_Texto proporcionado_

* * *

EL AMOR NO TIENE
FRONTERAS, NI EDAD QUE LO LIMITEN. (Capítulo primero).
Sobre un cielo de
Granada, balanceándose entre tejidos plomizos de nubes, que alardean de
transmitir el furor de un calor, confeccionado en el horno sempiterno del mes
de agosto, cuando los termómetros hablan
en números grandilocuentes, dejándonos atónitos e impávidos, con cifras que superan
los guarismos, cuyas puertas están en el límite
de los cuarenta, me deslizaba sobre las cuatro ruedas de uno de esos
taxis que se tienen que jugar el todo por el todo, navegando por una calle
atrapada de ávidos guiris que quieren llevarse, en unos instantes, todo el
encanto que destila una calle, que limita el caminar lento de las aguas de un
río que se peina por las mañanas con la nieve de Sierra Nevada, se acicala al
mediodía con el peine de oro que tiene en sus entrañas, para coger en este
ambiente y comprobar, cómo se desliza la tarde entre penumbras del crepúsculo vespertino,
moviendo en el aire las manos secas, en tanto que los ojos llamean cual
luciérnagas que intentan despertar del rito sagrado de la siesta granadina.
Carrera del Darro
De esta manera pude
ascender por el empinado brazo, que a modo de lanza hiriente desciende
vertiginoso del corazón del Albayzín,
como el niño que corre veloz tras el aro que no quiere que se le pierda, para
precipitarse sobre el espejo cristalino de las aguas del Dauro, para calmar su
sed, un cauce que sabe caminar manso, callado y transparente.
Estoy hablando,
querido lector, de esa calle que parieron las energías misteriosas de la
creación, escala ascendente para poder llegar a lo más íntimo del barrio en sus
entrañas, la Cuesta del Chapiz, cuyo nombre se lo dieron los moriscos Lorenzo
el Chapiz, en un atardecer mirando a la Sultana Alhambra.
Sobre la fachada de las casas que limitan el borde de la Cuesta, un grupo multicolor de señoras elegantemente vestidas, con los colores irradiantes del arco iris, van plasmando junto a un sol dorado que llenaba la calle, las pinceladas que se dejaban caer sobre un lienzo de cal y asfalto.

* * *

_Sección de datos_
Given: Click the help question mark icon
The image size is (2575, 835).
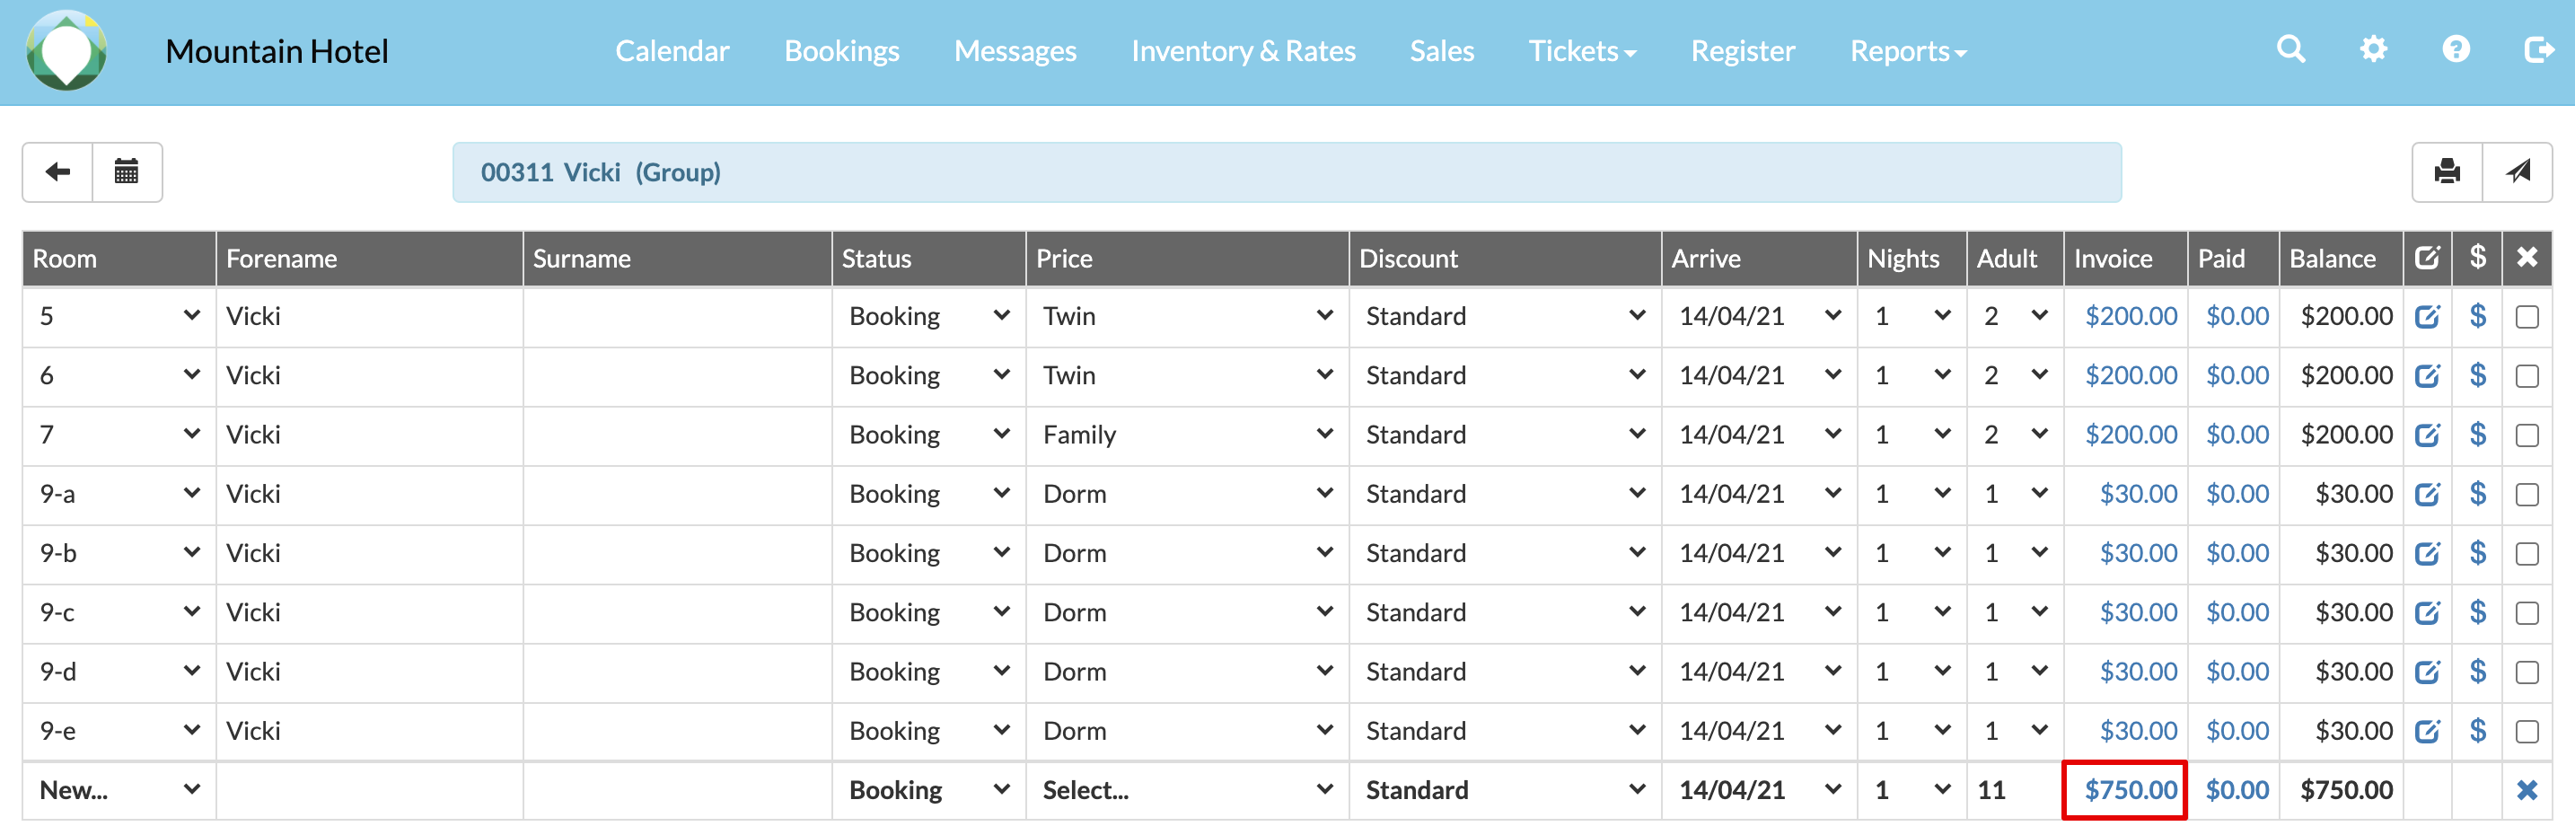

* * *

_Ejercicios_
[A] Según el texto sobre Granada, ¿con qué fin baja vertiginosa la calle desde el corazón del Albayzín? Explícalo en una a tres oraciones.
[B] Transcribe del texto sobre Granada el fragmento que va desde "Carrera del Darro" hasta "la Sultana Alhambra.".
Responde basándote solo en el texto sobre Granada.

_Soluciones_
[A] La calle baja del corazón del Albayzín, como un niño que corre tras su aro, para precipitarse sobre las aguas del Dauro y calmar su sed.

[B]
Carrera del Darro
De esta manera pude
ascender por el empinado brazo, que a modo de lanza hiriente desciende
vertiginoso del corazón del Albayzín,
como el niño que corre veloz tras el aro que no quiere que se le pierda, para
precipitarse sobre el espejo cristalino de las aguas del Dauro, para calmar su
sed, un cauce que sabe caminar manso, callado y transparente.
Estoy hablando,
querido lector, de esa calle que parieron las energías misteriosas de la
creación, escala ascendente para poder llegar a lo más íntimo del barrio en sus
entrañas, la Cuesta del Chapiz, cuyo nombre se lo dieron los moriscos Lorenzo
el Chapiz, en un atardecer mirando a la Sultana Alhambra.